Nicole-Jasmin Hofmann ist CEO und Co-Founderin der Technologieunternehmens Sentryc.
(Bild: Sentryc)
Der Verband Deutscher Maschinen- und Anlagenbau (VDMA) schätzt den Schaden, der 2019 durch Plagiate entstand, auf 7,6 Milliarden Euro. Im Vergleich zur vorherigen Studie von 2018 erhöht sich der Umsatzschaden damit um 300 Millionen Euro. Durchschnittlich beträgt der Schaden pro Unternehmen 4,9 Prozent des Jahresumsatzes.
Dabei bilden lediglich die Umsatzeinbußen ab, nicht aber den langfristigen Imageschaden und die damit zusammenhängenden Auftragseinbrüche. Denn enttäuschte Kunden kaufen keine Produkte dieses Herstellers mehr und gefälschte Komponenten und Ersatzteile können katastrophale Folgen bedeuten.
KI-basierte Software durchsucht Onlinekanäle nach Produktfälschungen
Wie das Beispiel des edlen Rasierer aus der "Klingenstadt" Solingen zeigt, werden Plagiate häufig über Onlinekanäle vertrieben. Und genau da setzt das Berliner Startup Sentryc ab, das automatisierten Produkt- und Markenschutz im Internet ermöglicht.
Dazu durchsucht die Software Online-Marktplätze und das Social Web nach potentiellen Fälschungen, meldet Vorfälle und unterstützt IT-basiert beim Entfernen aus dem Netz. Denn um Produktpiraten das Handwerk zu legen, kommt mit "Googeln" nicht weiter. Sentryc spürt die Fälscher mittels KI auf und gibt Rechteinhabern die Macht, unrechtmäßige Angebote mit einem Klick zu beenden.
Die intelligente Software von Sentryc durchsucht mehr als 120 internationale Online-Marktplätze und alle führenden sozialen Netzwerke zu jeder Tag- und Nachtzeit. Auf Basis von Machine Learning kombiniert ihr Suchalgorithmus relevante Schlagwörter, Detailbeschreibungen und Bilder, um potentielle Verletzungen zu finden.
Auch den Abgleich manipulierter Bilder, Fotos von Fälschungen oder Produkten und Logos sowie verdächtiger Verlinkungen und Hashtags decken die Lösungen Marketplace Scan und Social Media Scan ab. Neben Produktfälschungen hilft Sentryc auch beim Schutz vor Markenmissbrauch und Urheberrechtsverletzungen auf diesen Plattformen
Software dokumentiert alle relevanten Daten für eventuelle Strafverfolgung
Dank der Berliner können sich Unternehmen mit nur einem Klick gegen unrechtmäßige Angebote. Sie entscheiden mit dem “Take Down”-Button eigenhändig, welche potentiellen Fälschungen oder Verletzungen sie entfernen wollen.

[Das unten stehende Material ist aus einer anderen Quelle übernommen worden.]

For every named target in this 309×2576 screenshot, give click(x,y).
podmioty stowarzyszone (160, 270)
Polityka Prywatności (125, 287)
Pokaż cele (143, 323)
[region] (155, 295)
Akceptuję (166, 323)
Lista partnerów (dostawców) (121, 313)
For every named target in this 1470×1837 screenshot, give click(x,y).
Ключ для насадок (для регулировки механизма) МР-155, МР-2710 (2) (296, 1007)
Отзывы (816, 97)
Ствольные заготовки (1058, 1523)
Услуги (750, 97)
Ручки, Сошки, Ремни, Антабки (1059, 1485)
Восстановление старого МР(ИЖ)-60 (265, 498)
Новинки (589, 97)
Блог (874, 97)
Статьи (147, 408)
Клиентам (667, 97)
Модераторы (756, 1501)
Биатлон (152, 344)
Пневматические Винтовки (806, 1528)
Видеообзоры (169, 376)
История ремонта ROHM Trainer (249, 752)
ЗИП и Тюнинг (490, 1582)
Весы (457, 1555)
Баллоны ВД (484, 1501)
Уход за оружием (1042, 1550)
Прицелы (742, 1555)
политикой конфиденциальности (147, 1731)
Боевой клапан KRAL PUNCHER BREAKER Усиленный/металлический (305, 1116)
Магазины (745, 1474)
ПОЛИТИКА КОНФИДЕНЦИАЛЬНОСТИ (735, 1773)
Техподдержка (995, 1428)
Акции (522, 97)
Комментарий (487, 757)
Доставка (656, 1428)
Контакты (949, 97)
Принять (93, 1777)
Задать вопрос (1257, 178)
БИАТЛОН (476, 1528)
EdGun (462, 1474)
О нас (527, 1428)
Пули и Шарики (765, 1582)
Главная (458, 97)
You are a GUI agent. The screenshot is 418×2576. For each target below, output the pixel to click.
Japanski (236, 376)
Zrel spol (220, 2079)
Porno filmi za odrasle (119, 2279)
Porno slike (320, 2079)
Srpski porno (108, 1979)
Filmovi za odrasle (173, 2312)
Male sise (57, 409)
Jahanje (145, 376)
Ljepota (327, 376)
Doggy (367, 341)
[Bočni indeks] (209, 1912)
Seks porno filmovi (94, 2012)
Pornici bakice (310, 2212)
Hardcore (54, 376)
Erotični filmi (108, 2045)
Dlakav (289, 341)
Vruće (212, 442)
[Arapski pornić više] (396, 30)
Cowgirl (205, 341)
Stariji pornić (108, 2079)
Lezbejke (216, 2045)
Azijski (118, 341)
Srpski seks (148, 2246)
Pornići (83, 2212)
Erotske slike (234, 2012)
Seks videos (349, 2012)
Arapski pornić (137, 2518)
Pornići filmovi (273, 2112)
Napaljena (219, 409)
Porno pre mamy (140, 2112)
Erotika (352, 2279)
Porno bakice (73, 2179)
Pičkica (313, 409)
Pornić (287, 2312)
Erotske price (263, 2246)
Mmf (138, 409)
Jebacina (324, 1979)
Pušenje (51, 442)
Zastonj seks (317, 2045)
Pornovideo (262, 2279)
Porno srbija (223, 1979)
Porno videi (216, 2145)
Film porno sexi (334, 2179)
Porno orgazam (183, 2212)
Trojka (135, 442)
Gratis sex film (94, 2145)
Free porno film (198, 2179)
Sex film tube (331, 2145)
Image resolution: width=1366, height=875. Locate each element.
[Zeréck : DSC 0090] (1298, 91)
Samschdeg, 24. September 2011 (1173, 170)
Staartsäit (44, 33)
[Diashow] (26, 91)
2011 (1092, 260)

Im Optimalfall verschwinden die Angebote innerhalb von 24 Stunden und richten keinen weiteren Schaden an. Auch spezielle Automatisierungsregeln oder Features wie Blacklist und Whitelist helfen jederzeit den Überblick zu behalten: kuriose Händler werden dauerhaft verbannt, lizenzierte Händler geraten über die Whitelist erst gar nicht ins Visier.
Regelmäßige Reportings sowie stets aktuelle Zahlen und Quellen auf dem Dashboard veranschaulichen Erfolge und Verläufe. Für eine eventuelle Strafverfolgung dokumentiert die Software alle relevanten Daten inklusive Screenshots der verdächtigen Angebote.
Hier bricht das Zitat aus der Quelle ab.